====== Document section

Song by Bananas At Large
- Released: 1989
- Length: 5:10
- Songwriter: Mike Skurek

= Da Turdy Point Buck =

1989 song by Bananas At Large

"Da Turdy Point Buck" is a 1989 song by the Wisconsin group Bananas At Large. The song was popular during deer hunting season, received radio airplay, and was released as an album with other songs. It is about hunting a large buck.

==Production==
The group Bananas At Large consists of Shane Totten, Gary Nilsen, and Mike Skurek in Amherst Junction, Wisconsin. The song was created in 1989 and their inspiration for their group name was bananas on Nilsen's table. Nilsen said, "When you're not inhibited, you do anything and go bananas." Totten taught art and science at Pacelli High School, Nilsen tuned pianos at the University of Wisconsin–Stevens Point while he was the group's manager, and Skurek was a teacher at a junior high school and wrote the songs. The song is about a hunt for a large buck.

==Radio airtime==
Every deer hunting season, Nilsen received a large amount of fan mail and requests for an album. People frequently requested the song on radio stations and their address was the most requested. The song was in the number one spot on a radio show hosted by Dr. Demento in 1993. In 1994, the group's address was the most requested on Dr. Demento's radio show. It has had radio airtime in multiple states. KGNU president and general manager Karl Rene De Rouen said that the best feedback in some months were from duck and deer hunters. The group received a letter from Belgium radio station Radio Scorpio. Totten compared the song's success to the song "White Christmas".

============
====== Material provided

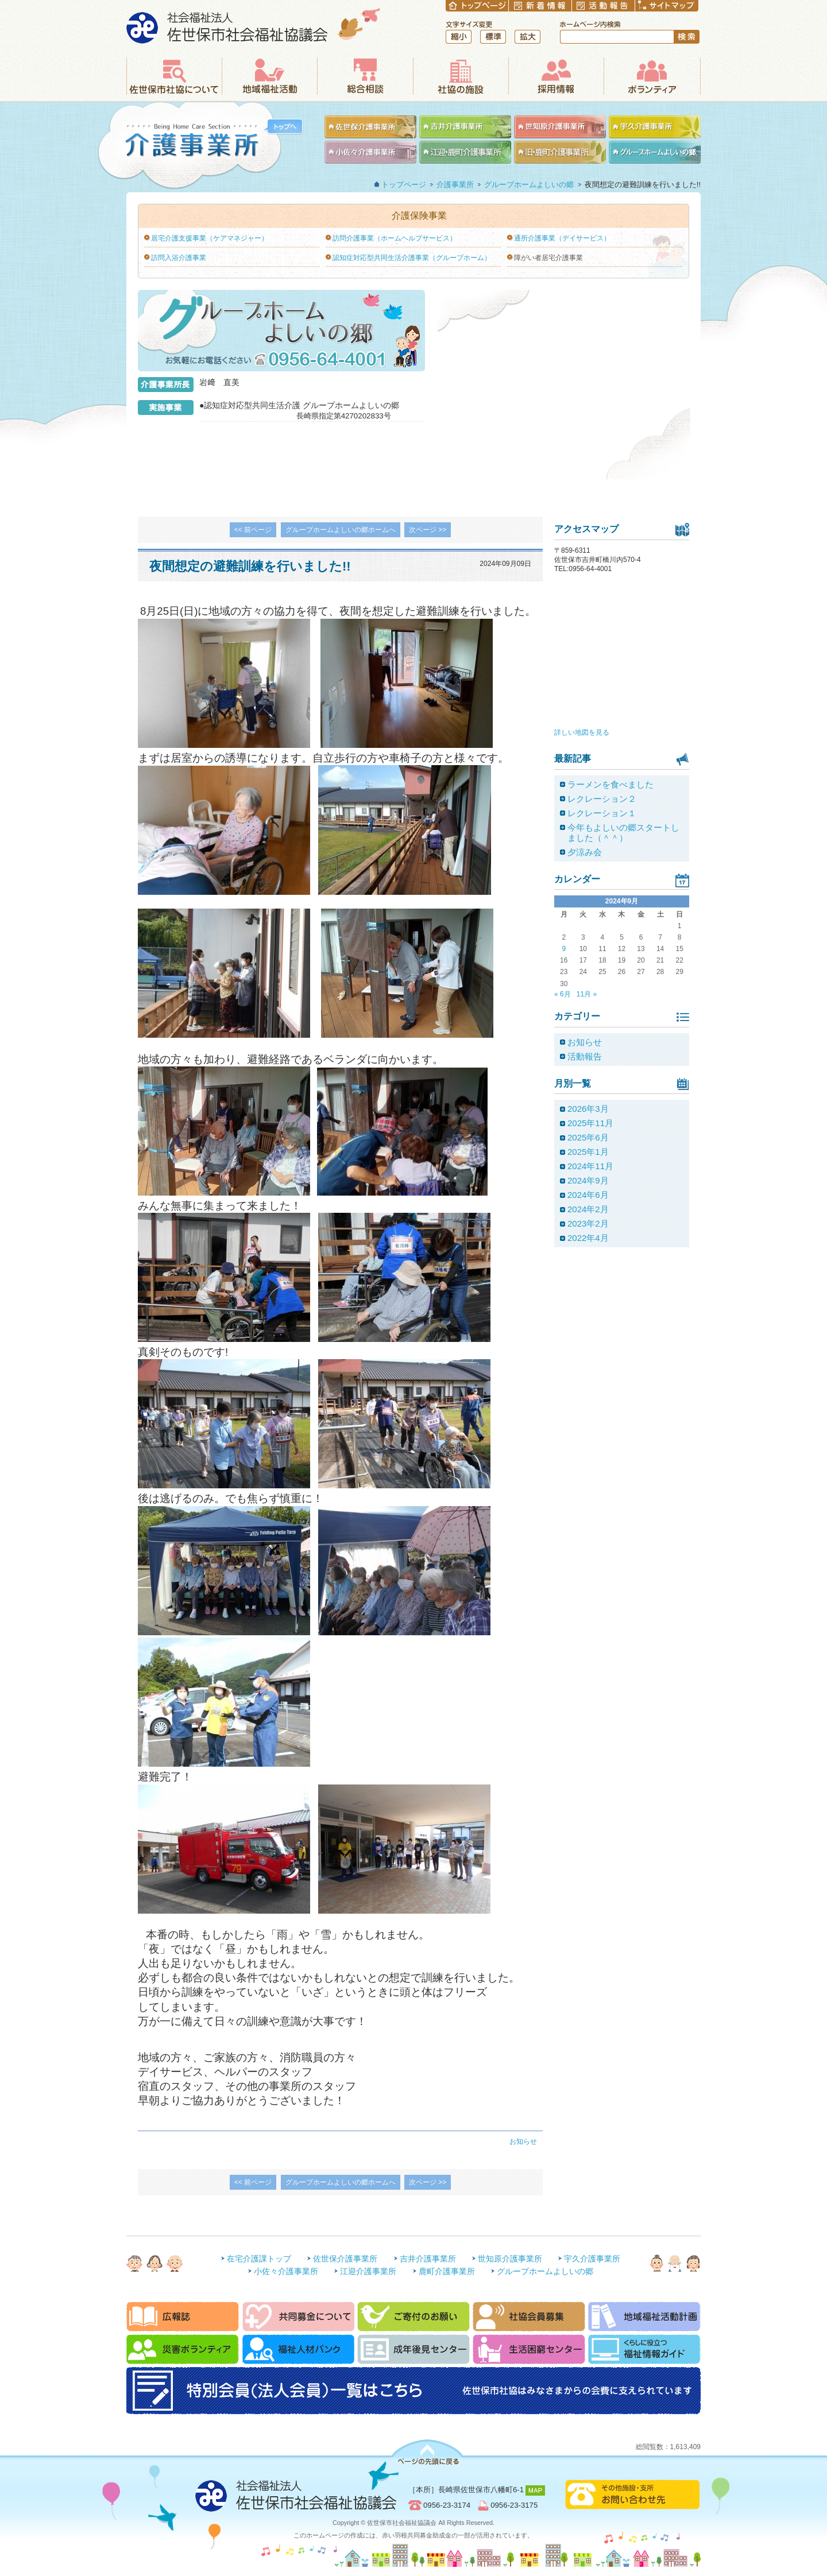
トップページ (403, 184)
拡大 (527, 37)
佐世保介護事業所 (345, 2258)
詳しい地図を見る (581, 732)
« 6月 (562, 994)
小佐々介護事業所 (286, 2271)
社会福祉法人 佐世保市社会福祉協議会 (253, 25)
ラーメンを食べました (610, 784)
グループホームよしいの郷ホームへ (340, 530)
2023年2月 (588, 1223)
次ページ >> (427, 530)
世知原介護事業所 (510, 2258)
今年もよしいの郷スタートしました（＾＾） (623, 833)
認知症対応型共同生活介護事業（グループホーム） (412, 258)
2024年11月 (590, 1166)
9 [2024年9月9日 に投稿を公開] (564, 949)
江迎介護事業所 (368, 2271)
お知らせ (523, 2141)
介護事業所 (200, 145)
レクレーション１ (601, 813)
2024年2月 (588, 1209)
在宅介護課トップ (259, 2258)
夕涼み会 (584, 852)
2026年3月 (588, 1109)
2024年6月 (588, 1195)
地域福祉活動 (269, 76)
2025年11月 (590, 1123)
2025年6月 (588, 1137)
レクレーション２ (601, 799)
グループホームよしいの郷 (529, 184)
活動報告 (584, 1056)
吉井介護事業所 (428, 2258)
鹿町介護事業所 (447, 2271)
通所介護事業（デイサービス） (562, 238)
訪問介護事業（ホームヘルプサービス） (395, 238)
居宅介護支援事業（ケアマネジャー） (209, 238)
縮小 (459, 37)
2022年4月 (588, 1238)
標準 (493, 37)
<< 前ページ (253, 530)
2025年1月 (588, 1152)
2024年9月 (588, 1180)
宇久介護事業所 (592, 2258)
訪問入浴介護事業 (178, 258)
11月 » (587, 994)
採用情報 (556, 76)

============

■ What the exercise asks
In the article about "Da Turdy Point Buck," what inspired the name Bananas At Large? Rely only on the article about "Da Turdy Point Buck" and not on the entries.

■ Task result
Bananas on Nilsen's table inspired the group's name.